▼

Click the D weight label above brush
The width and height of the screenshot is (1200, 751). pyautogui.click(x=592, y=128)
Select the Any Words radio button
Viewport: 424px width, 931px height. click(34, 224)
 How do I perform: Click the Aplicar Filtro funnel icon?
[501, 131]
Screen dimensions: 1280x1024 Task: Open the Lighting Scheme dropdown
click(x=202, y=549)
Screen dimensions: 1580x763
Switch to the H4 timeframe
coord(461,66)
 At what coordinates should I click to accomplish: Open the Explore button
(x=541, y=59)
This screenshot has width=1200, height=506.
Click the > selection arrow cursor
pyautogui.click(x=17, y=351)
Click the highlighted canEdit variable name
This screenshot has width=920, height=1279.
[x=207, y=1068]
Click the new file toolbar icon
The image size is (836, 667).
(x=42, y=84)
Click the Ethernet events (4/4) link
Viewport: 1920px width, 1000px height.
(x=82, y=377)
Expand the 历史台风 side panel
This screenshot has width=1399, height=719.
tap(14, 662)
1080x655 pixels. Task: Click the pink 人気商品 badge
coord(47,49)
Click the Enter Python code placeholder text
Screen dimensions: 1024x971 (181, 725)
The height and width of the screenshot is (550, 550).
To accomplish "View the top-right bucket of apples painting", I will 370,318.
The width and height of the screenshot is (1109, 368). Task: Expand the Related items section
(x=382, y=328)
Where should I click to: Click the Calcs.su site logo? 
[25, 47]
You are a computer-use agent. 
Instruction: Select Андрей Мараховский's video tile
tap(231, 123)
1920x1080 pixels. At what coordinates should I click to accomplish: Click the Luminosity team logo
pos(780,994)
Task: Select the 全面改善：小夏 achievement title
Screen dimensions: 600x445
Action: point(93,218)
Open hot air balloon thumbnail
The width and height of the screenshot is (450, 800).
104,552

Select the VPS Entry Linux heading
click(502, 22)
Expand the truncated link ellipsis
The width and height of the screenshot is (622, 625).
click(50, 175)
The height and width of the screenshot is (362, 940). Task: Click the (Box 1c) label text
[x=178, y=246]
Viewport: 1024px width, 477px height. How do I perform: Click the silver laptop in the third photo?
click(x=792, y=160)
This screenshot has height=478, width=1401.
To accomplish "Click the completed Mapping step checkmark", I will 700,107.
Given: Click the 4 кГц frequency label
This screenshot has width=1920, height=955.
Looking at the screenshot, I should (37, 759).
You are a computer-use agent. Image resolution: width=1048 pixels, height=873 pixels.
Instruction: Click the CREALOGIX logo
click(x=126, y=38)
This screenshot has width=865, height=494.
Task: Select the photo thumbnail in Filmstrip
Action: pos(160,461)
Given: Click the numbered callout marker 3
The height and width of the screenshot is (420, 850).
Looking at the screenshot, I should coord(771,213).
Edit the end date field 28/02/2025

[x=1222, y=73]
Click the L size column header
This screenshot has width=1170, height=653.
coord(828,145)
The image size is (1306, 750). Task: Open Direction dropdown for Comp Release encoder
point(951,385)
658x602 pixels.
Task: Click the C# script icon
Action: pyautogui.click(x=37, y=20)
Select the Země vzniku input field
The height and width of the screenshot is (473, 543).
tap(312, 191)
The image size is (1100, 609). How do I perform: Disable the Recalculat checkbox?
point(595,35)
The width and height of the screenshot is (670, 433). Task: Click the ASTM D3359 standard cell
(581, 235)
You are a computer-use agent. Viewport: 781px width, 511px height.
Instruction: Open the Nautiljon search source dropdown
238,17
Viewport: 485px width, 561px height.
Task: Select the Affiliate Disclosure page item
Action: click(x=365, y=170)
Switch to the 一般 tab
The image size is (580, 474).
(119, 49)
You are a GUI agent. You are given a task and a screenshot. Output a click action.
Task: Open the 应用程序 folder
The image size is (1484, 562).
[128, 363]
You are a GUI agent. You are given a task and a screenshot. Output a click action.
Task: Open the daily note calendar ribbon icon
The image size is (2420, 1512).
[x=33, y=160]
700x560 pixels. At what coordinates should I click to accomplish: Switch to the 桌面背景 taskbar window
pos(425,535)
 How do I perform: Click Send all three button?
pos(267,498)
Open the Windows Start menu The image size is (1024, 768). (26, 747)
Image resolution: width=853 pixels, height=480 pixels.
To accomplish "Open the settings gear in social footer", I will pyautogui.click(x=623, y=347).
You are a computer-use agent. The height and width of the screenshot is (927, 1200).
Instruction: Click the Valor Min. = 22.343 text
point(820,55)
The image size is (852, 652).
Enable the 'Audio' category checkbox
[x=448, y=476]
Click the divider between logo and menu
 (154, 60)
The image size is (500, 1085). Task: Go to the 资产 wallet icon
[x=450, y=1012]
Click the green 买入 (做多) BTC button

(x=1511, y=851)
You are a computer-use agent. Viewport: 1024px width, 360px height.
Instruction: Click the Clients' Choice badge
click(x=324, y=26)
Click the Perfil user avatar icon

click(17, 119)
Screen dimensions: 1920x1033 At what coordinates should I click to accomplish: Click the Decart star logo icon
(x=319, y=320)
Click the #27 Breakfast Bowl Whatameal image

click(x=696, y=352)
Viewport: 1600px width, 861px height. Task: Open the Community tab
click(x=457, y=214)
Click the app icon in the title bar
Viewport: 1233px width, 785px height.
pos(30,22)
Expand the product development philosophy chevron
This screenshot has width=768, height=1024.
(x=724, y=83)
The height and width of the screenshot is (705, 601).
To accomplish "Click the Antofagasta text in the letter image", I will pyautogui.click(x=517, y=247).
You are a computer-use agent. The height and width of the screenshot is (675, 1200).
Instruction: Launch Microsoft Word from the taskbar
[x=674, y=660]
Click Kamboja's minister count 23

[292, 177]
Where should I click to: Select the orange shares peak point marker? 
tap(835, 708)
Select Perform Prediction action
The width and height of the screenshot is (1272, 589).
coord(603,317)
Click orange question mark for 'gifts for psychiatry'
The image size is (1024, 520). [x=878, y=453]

▲

DESCRIPTION OF THE TASK:
Repeat every record above precisely.

SOLUTION BELOW:
Click the D weight label above brush
The width and height of the screenshot is (1200, 751). pyautogui.click(x=592, y=128)
Select the Any Words radio button
Viewport: 424px width, 931px height. click(34, 224)
 How do I perform: Click the Aplicar Filtro funnel icon?
[501, 131]
Screen dimensions: 1280x1024 Task: Open the Lighting Scheme dropdown
click(x=202, y=549)
Screen dimensions: 1580x763
Switch to the H4 timeframe
coord(461,66)
 At what coordinates should I click to accomplish: Open the Explore button
(x=541, y=59)
This screenshot has width=1200, height=506.
Click the > selection arrow cursor
pyautogui.click(x=17, y=351)
Click the highlighted canEdit variable name
This screenshot has width=920, height=1279.
[x=207, y=1068]
Click the new file toolbar icon
The image size is (836, 667).
(x=42, y=84)
Click the Ethernet events (4/4) link
Viewport: 1920px width, 1000px height.
(x=82, y=377)
Expand the 历史台风 side panel
This screenshot has width=1399, height=719.
tap(14, 662)
1080x655 pixels. Task: Click the pink 人気商品 badge
coord(47,49)
Click the Enter Python code placeholder text
Screen dimensions: 1024x971 (181, 725)
The height and width of the screenshot is (550, 550).
To accomplish "View the top-right bucket of apples painting", I will 370,318.
The width and height of the screenshot is (1109, 368). Task: Expand the Related items section
(x=382, y=328)
Where should I click to: Click the Calcs.su site logo? 
[25, 47]
You are a computer-use agent. 
Instruction: Select Андрей Мараховский's video tile
tap(231, 123)
1920x1080 pixels. At what coordinates should I click to accomplish: Click the Luminosity team logo
pos(780,994)
Task: Select the 全面改善：小夏 achievement title
Screen dimensions: 600x445
Action: point(93,218)
Open hot air balloon thumbnail
The width and height of the screenshot is (450, 800).
104,552

Select the VPS Entry Linux heading
click(502, 22)
Expand the truncated link ellipsis
The width and height of the screenshot is (622, 625).
click(50, 175)
The height and width of the screenshot is (362, 940). Task: Click the (Box 1c) label text
[x=178, y=246]
Viewport: 1024px width, 477px height. How do I perform: Click the silver laptop in the third photo?
click(x=792, y=160)
This screenshot has height=478, width=1401.
To accomplish "Click the completed Mapping step checkmark", I will 700,107.
Given: Click the 4 кГц frequency label
This screenshot has width=1920, height=955.
Looking at the screenshot, I should (37, 759).
You are a computer-use agent. Image resolution: width=1048 pixels, height=873 pixels.
Instruction: Click the CREALOGIX logo
click(x=126, y=38)
This screenshot has width=865, height=494.
Task: Select the photo thumbnail in Filmstrip
Action: pos(160,461)
Given: Click the numbered callout marker 3
The height and width of the screenshot is (420, 850).
Looking at the screenshot, I should coord(771,213).
Edit the end date field 28/02/2025

[x=1222, y=73]
Click the L size column header
This screenshot has width=1170, height=653.
coord(828,145)
The image size is (1306, 750). Task: Open Direction dropdown for Comp Release encoder
point(951,385)
658x602 pixels.
Task: Click the C# script icon
Action: pyautogui.click(x=37, y=20)
Select the Země vzniku input field
The height and width of the screenshot is (473, 543).
tap(312, 191)
The image size is (1100, 609). How do I perform: Disable the Recalculat checkbox?
point(595,35)
The width and height of the screenshot is (670, 433). Task: Click the ASTM D3359 standard cell
(581, 235)
You are a computer-use agent. Viewport: 781px width, 511px height.
Instruction: Open the Nautiljon search source dropdown
238,17
Viewport: 485px width, 561px height.
Task: Select the Affiliate Disclosure page item
Action: click(x=365, y=170)
Switch to the 一般 tab
The image size is (580, 474).
(119, 49)
You are a GUI agent. You are given a task and a screenshot. Output a click action.
Task: Open the 应用程序 folder
The image size is (1484, 562).
[128, 363]
You are a GUI agent. You are given a task and a screenshot. Output a click action.
Task: Open the daily note calendar ribbon icon
The image size is (2420, 1512).
[x=33, y=160]
700x560 pixels. At what coordinates should I click to accomplish: Switch to the 桌面背景 taskbar window
pos(425,535)
 How do I perform: Click Send all three button?
pos(267,498)
Open the Windows Start menu The image size is (1024, 768). (26, 747)
Image resolution: width=853 pixels, height=480 pixels.
To accomplish "Open the settings gear in social footer", I will pyautogui.click(x=623, y=347).
You are a computer-use agent. The height and width of the screenshot is (927, 1200).
Instruction: Click the Valor Min. = 22.343 text
point(820,55)
The image size is (852, 652).
Enable the 'Audio' category checkbox
[x=448, y=476]
Click the divider between logo and menu
 (154, 60)
The image size is (500, 1085). Task: Go to the 资产 wallet icon
[x=450, y=1012]
Click the green 买入 (做多) BTC button

(x=1511, y=851)
You are a computer-use agent. Viewport: 1024px width, 360px height.
Instruction: Click the Clients' Choice badge
click(x=324, y=26)
Click the Perfil user avatar icon

click(17, 119)
Screen dimensions: 1920x1033 At what coordinates should I click to accomplish: Click the Decart star logo icon
(x=319, y=320)
Click the #27 Breakfast Bowl Whatameal image

click(x=696, y=352)
Viewport: 1600px width, 861px height. Task: Open the Community tab
click(x=457, y=214)
Click the app icon in the title bar
Viewport: 1233px width, 785px height.
pos(30,22)
Expand the product development philosophy chevron
This screenshot has width=768, height=1024.
(x=724, y=83)
The height and width of the screenshot is (705, 601).
To accomplish "Click the Antofagasta text in the letter image", I will pyautogui.click(x=517, y=247).
You are a computer-use agent. The height and width of the screenshot is (675, 1200).
Instruction: Launch Microsoft Word from the taskbar
[x=674, y=660]
Click Kamboja's minister count 23

[292, 177]
Where should I click to: Select the orange shares peak point marker? 
tap(835, 708)
Select Perform Prediction action
The width and height of the screenshot is (1272, 589).
coord(603,317)
Click orange question mark for 'gifts for psychiatry'
The image size is (1024, 520). [x=878, y=453]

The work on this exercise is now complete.